** PAGE EXTRACT **
Fathimath Dhiyana Saeed is a Maldivian diplomat, and was the Secretary-General of the South Asian Association for Regional Cooperation (SAARC). She was the first woman to hold this post since the organization's inception in 1985. She was appointed Secretary-General at the Thirty-third Session of the SAARC Council of Ministers in February 2011, and assumed office in Kathmandu on 1 March 2011. She succeeded India's Sheel Kant Sharma, whose term ended in February.

She was previously the Maldives’ Attorney General, and also served as the Maldivian Government’s Envoy for South Asia.
She holds a master's degree in Law from the Graduate School of Law and Politics, Osaka University, Japan. She has a PhD from Leicester University, UK. 

She is the first female to hold this position, as well as the youngest person on the post.

Early years and education
Dhiyana Saeed was born in Hithadhoo (modern Addu City), Maldives. She obtained her primary and secondary education in the Maldives. In 2000, she acquired a Bachelor's Degree in Law (LLB) from the University of Tasmania in Australia. In 2004, she earned a Master's Degree in Law (LLM) from the Graduate School of Law and Politics, Osaka University, Japan.

** WORK INSTRUCTION 1 **
Extract the passage of the Dhiyana Saeed biography from "Fathimath Dhiyana Saeed" up to and including "ended in February.".
** WORK INSTRUCTION 2 **
Answer these questions on the Dhiyana Saeed biography:
(a) On what date did she assume office in Kathmandu?
(b) Where was she born?
(c) Which university awarded her PhD?
The rows are separate material and not part of the Dhiyana Saeed biography.

** DATA SUPPLIED **
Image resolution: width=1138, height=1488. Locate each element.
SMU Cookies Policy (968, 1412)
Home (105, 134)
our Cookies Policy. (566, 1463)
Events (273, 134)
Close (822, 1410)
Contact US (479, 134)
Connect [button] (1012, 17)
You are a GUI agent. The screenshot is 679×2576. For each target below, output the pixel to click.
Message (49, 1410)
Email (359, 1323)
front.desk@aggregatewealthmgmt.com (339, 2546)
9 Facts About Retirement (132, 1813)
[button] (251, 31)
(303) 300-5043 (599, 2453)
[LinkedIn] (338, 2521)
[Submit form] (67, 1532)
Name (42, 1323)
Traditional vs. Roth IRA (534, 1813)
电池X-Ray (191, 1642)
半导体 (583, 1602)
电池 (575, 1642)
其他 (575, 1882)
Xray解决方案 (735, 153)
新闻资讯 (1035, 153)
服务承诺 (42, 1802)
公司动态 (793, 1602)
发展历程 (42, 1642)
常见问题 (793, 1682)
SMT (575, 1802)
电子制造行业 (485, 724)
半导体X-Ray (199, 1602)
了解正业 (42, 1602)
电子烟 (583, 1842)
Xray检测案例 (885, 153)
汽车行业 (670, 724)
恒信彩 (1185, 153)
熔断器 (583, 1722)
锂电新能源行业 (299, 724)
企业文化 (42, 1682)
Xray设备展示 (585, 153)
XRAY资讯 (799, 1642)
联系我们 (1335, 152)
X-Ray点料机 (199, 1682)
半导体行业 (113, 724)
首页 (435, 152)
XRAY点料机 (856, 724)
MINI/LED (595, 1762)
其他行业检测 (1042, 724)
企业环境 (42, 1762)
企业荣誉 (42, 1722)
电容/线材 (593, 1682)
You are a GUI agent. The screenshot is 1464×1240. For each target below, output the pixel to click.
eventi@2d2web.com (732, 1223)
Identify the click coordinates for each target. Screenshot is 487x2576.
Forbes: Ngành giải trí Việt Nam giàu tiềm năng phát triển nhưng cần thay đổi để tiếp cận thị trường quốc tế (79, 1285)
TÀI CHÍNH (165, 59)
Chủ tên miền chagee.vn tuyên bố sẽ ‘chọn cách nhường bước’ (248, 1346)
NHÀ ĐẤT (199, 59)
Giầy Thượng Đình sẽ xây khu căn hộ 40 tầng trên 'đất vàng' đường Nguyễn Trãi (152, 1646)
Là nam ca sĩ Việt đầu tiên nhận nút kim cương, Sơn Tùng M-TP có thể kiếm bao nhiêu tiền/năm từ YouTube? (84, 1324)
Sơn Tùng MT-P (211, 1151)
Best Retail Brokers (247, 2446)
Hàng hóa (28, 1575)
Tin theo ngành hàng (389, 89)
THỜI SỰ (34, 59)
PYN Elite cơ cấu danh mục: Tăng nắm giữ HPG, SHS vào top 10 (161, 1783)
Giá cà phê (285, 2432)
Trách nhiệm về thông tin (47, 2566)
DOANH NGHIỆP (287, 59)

** REPLY 1 **
Fathimath Dhiyana Saeed is a Maldivian diplomat, and was the Secretary-General of the South Asian Association for Regional Cooperation (SAARC). She was the first woman to hold this post since the organization's inception in 1985. She was appointed Secretary-General at the Thirty-third Session of the SAARC Council of Ministers in February 2011, and assumed office in Kathmandu on 1 March 2011. She succeeded India's Sheel Kant Sharma, whose term ended in February.

** REPLY 2 **
(a) 1 March 2011
(b) Hithadhoo (modern Addu City), Maldives
(c) Leicester University, UK